Ray driving. 210 km.  N  050 05’ 45.0’’ W 0010 19’ 32.9’’

Day 11 – 4/4/12

We had a very early start to the day, up at 05:15 so we could be on the road by 06:00 and at Kakum National Park by 07:00. There we did a nature walk, with lots of information about how the local folks use the trees/plants for medicinal purposes and then the aerial walkway. This is ~ 30 m above the rain forest floor and along the canopy. We saw some Mona monkeys whilst on the ropeway. The NP is nice, without being spectacular. As with the rest of Ghana, we found is very expensive.

We then had a fruit brunch, lots of delicious watermelon, mangoes and pineapples which Sunil bought from Accra. Then, sadly we needed to say goodbye to our friends. It was very exciting and relaxing to be with mates.

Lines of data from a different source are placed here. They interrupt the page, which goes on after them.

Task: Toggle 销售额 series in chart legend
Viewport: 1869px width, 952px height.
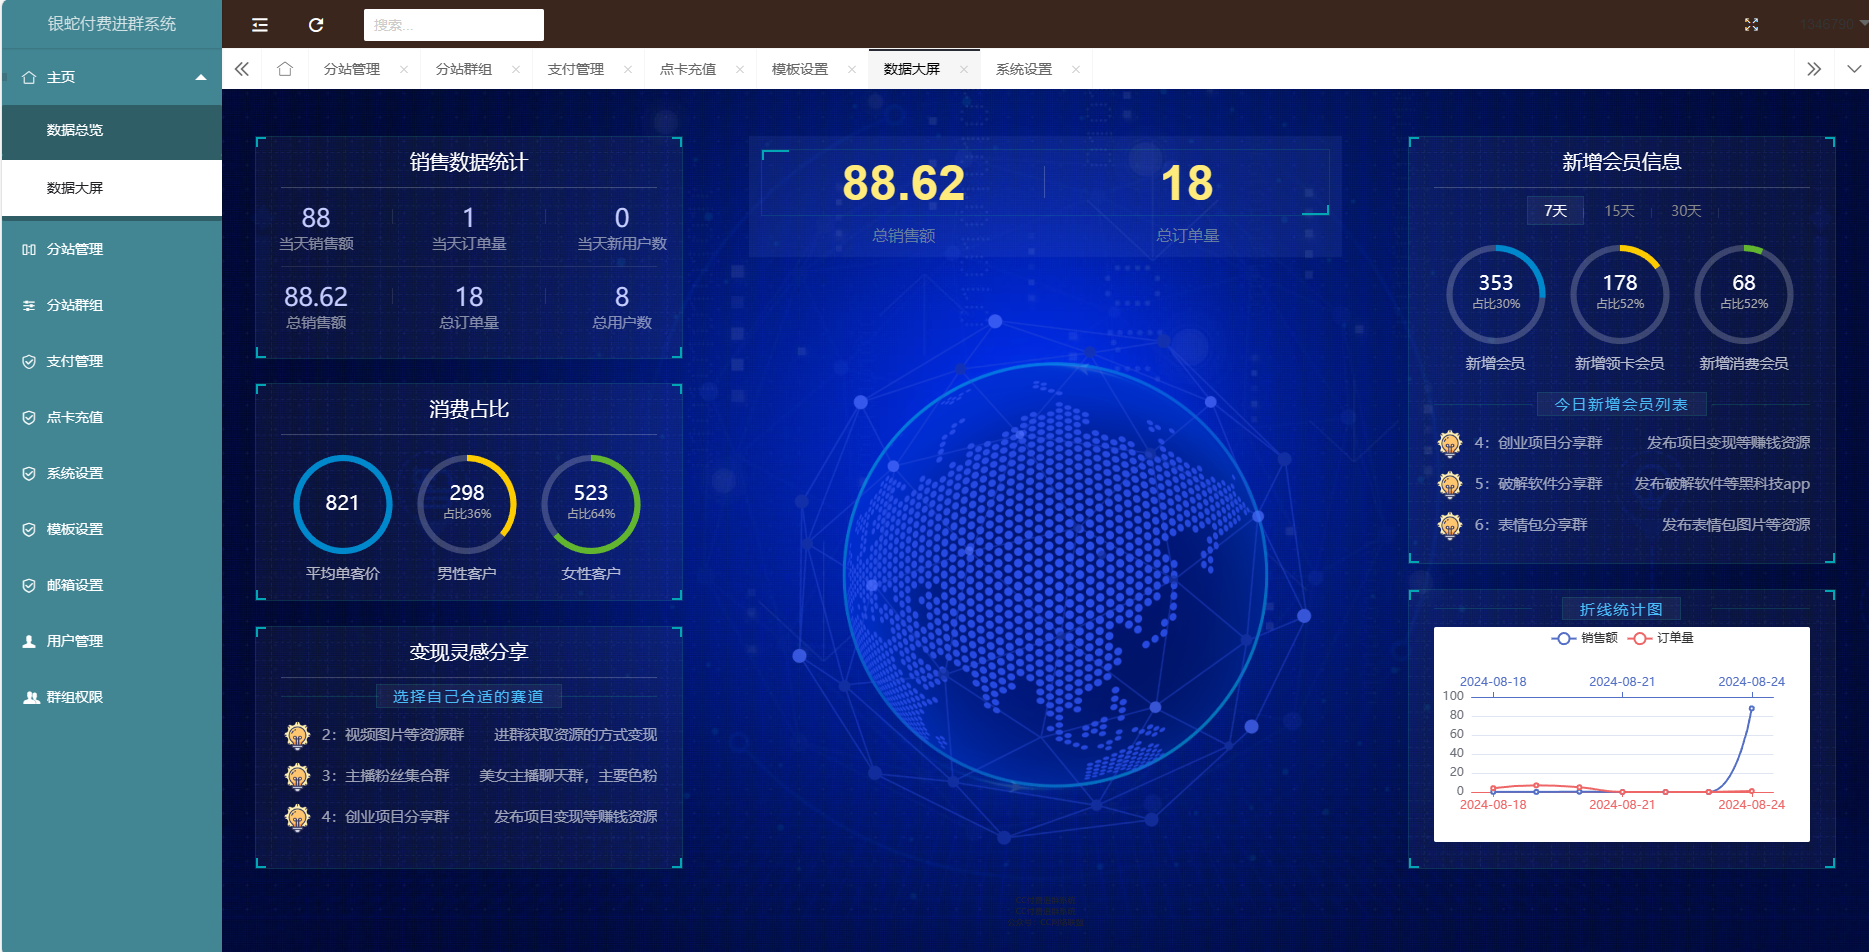Action: tap(1585, 638)
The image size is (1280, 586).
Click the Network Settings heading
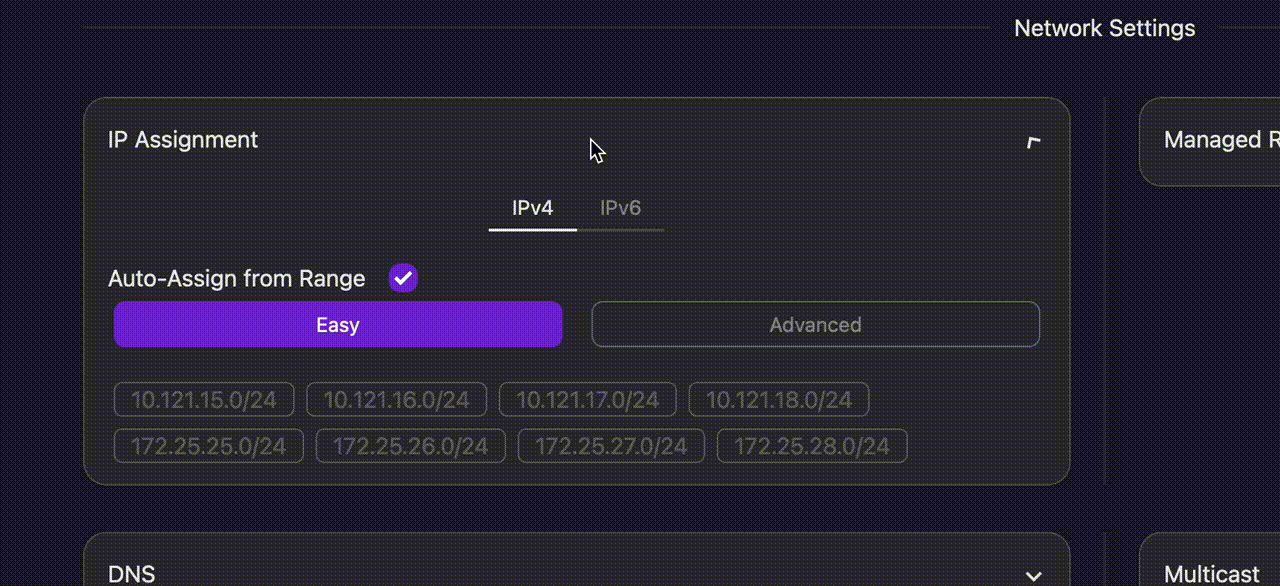[x=1104, y=28]
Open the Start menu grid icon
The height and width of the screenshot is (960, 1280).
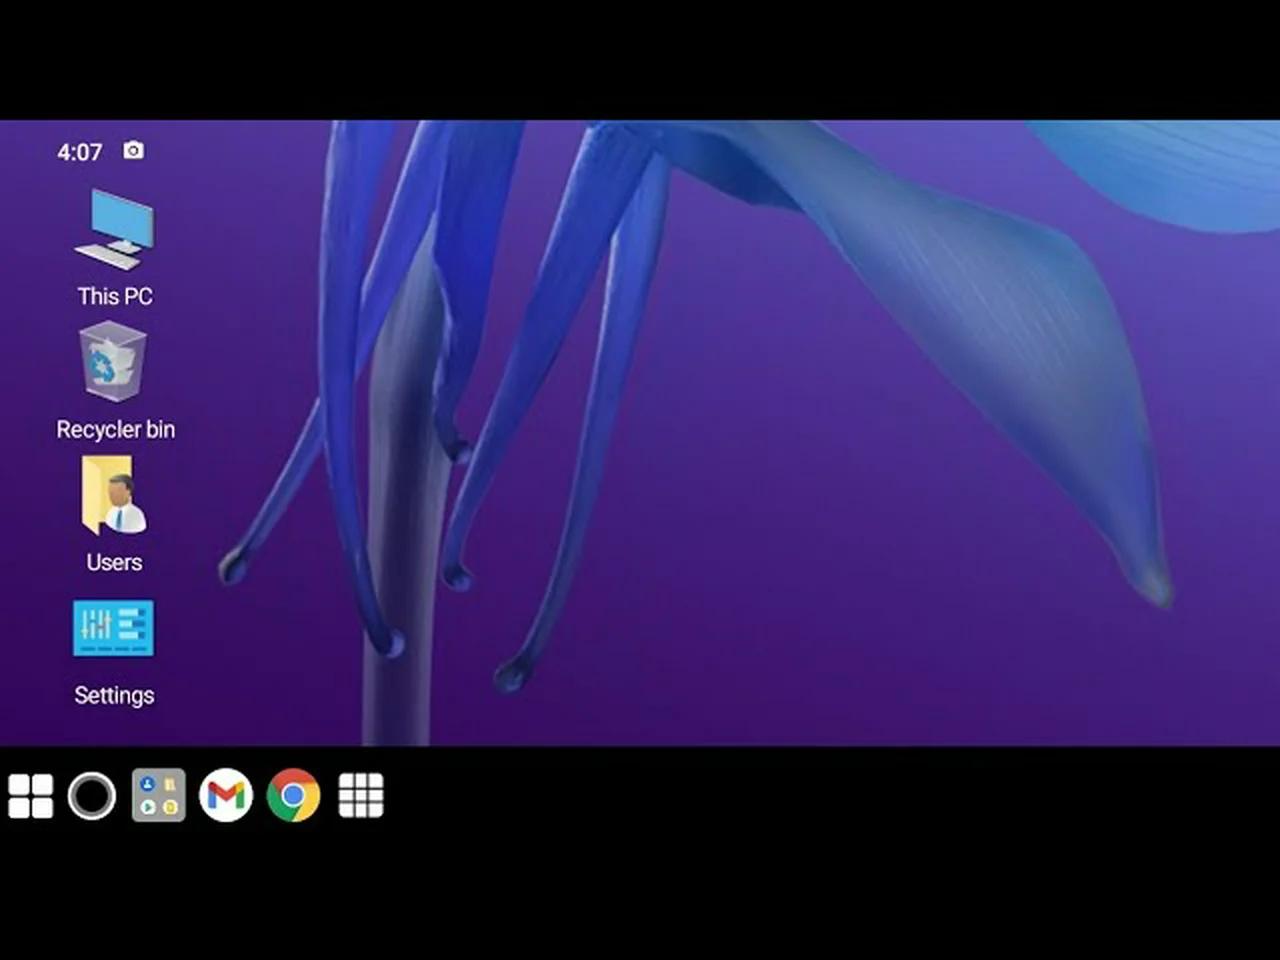click(x=30, y=796)
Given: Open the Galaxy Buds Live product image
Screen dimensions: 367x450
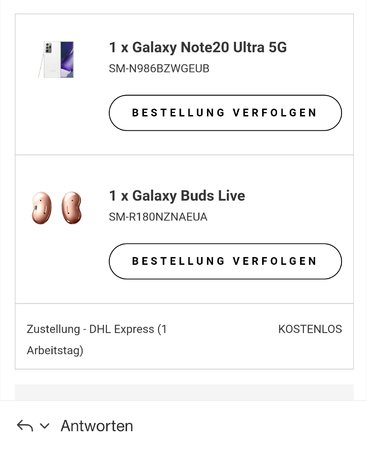Looking at the screenshot, I should (x=57, y=207).
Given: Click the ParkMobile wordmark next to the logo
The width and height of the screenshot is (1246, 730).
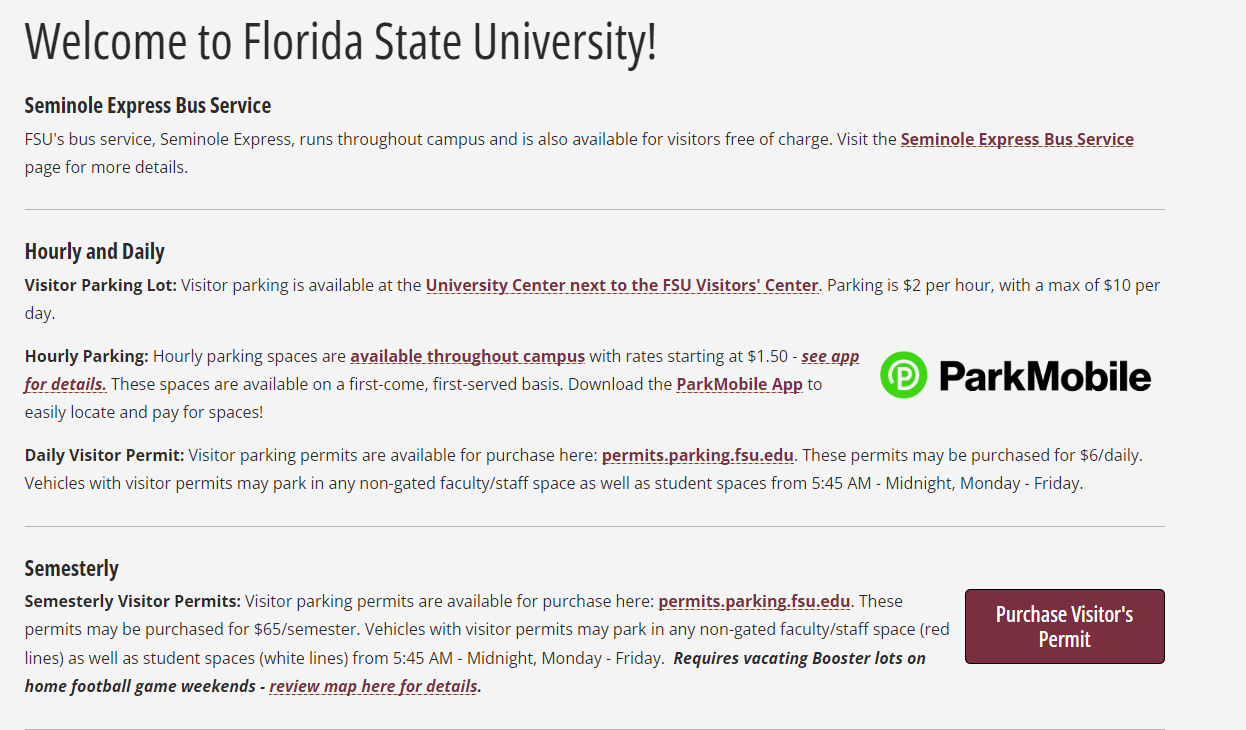Looking at the screenshot, I should [x=1045, y=376].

We then drove to the Strugglin Inn to meet up with Jan & Mariska, the overlanders we had bumped into at the fort yesterday. We spent some time chatting and getting to know them. We swapped information about the upcoming trip – they are heading south whilst we go North.

Our original intention had been to continue to the next stop, but we decided to stay a night here and camped almost on the beach. We had a BBQ, with a fire made by the staff – luxury. We also met up with a German couple who had recently cycled the route we are about to take and got some information from them.